8. The learned Trial Magistrate erred in law and in fact by failing to appreciate DW2’s evidence that challenged the evidence of PW4 Murambi and P.Ex 14, the Government Analyst Report
9. The trial magistrate erred in law and in fact by not considering strong evidence and the appellant’s sworn statement
10. The trial magistrate erred in law and in fact by relying on the evidence of PW11 Musi and PW5 Karani who were involved in an untrusted/contaminated process of evidence collection, handling and forwarding to PW4 as contained in P. Ex 13(a) and (b) Exhibit Memo Form
11. The learned trial magistrate erred in law and in fact by relying on contradicting and misleading evidence regarding P. Ex7 trouser by PW4 Murambi who elected to analyse the right hand pocked and not the back pocket from where PW3 alleges to have recovered P. Ex 6 (i - xl) treated currency
12. The learned trial magistrate erred in law and in fact by not considering submissions by the defence on P. Ex 7 trouser
13. The learned trial magistrate erred in law and in fact by relying on contradicting and misleading evidence of PW10 and PW5 on the alleged recovery of P.Ex (i - xl) treated currency
14. The learned trial magistrate erred in law and in fact by relying on the evidence by PW10 Gichuhi and PW5 Ngure on handling of P.Ex(i – xl) treated currency, P.Ex (1(a) and (b) and P.Ex 8(d) half cut envelopes as allegedly trained by PW2 Mumbi while failing to handle P.Ex 11 video recorder evidence which was rejected by the court
15. The learned trial magistrate erred in law and in fact by relying on the evidence of PW3 Wambua that the appellant compared P.Ex 6(i – xl) treated currency and signed on P.Ex 5 photocopies of currency, evidence which was not corroborated
16. That the learned trial magistrate erred in law and in fact by relying on uncorroborated evidence of PW10 Gichuhi that he gave P.Ex 6 (i - xl) treated currency to the appellant
17. The learned trial magistrate erred in law and in fact by relying on P.Ex12 video which did not show the appellant either receiving or dropping any money being the evidence of PW7 and PW8
18. The learned magistrate erred in law and in fact by relying on P.Ex12 video allegedly recorded by PW5 Karani, the author of P.Ex 4(a) and (b) transcripts which the court rejected
19. The learned magistrate erred in law and in fact by not considering that there was a grudge by PW10 Gichuhi, PW1 Ngure (an impostor no relation to PW7 Mwangi or PW8 Warutere) and Mr. Thinwa (not a witness) against the arrest of their relatives (PW7 and PW8 Warutere) for whom they were seeking their release by using the then KACC
20. The learned trial magistrate erred in law and in fact by not considering that PW7 Mwangi and PW8 Warutere had been released much earlier before the alleged incident took place
21. The learned magistrate erred in law and in fact by admitting a defective charge sheet in count 2 which was altered by the prosecutor and for which the appellant was not given an opportunity to plead to the charges afresh
22. The learned magistrate erred in law and in fact by failing to take into account that the appellant did not receive the benefit as alleged, the subject matter of the charge
23. The learned magistrate erred in law and in fact by convicting the appellant on the charge of receiving a benefit without proving soliciting, a charge in which the appellant was acquitted
24. The trial magistrate erred both in law and in fact by convicting the appellant when there were glaring contradictions in the evidence of the prosecution witnesses
25. The learned magistrate erred in law and in fact in convicting the appellant purely on circumstantial evidence when the same was based on mere suspicion, theory and hypothesis with no basis in law
26. The learned trial magistrate erred in law in convicting the appellant against the weight of evidence, submissions and the law
27. The learned magistrate erred in law in convicting the appellant in the circumstances of the case.”

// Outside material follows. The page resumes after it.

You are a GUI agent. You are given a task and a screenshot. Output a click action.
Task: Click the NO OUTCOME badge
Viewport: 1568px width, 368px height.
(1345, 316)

6. The appellant urges this court to allow the appeal, quash his conviction and set the sentence aside.
7. The appeal proceeded by way of written submissions.
The Appellant’s Submissions
8. Learned Counsel for the appellant begun by pointing out that whereas the charges against the appellant were amended following an application made by the prosecution on 3rd June 2016 the trial court did not require the appellant to plead to the amended charge and only indicated that it would retain the plea of not guilty. Counsel also pointed out that he was in agreement with the magistrates finding on Count 1. In respect to the appeal Counsel grouped the 27 grounds of Appeal into two as follows:
“i. The errors in law and fact committed by the trial magistrate in evaluation of evidence as a whole and in resolving inconsistencies in favour of the appellant’s acquittal
ii. The errors in law committed by the magistrate in lowering and shifting of the burden of proof”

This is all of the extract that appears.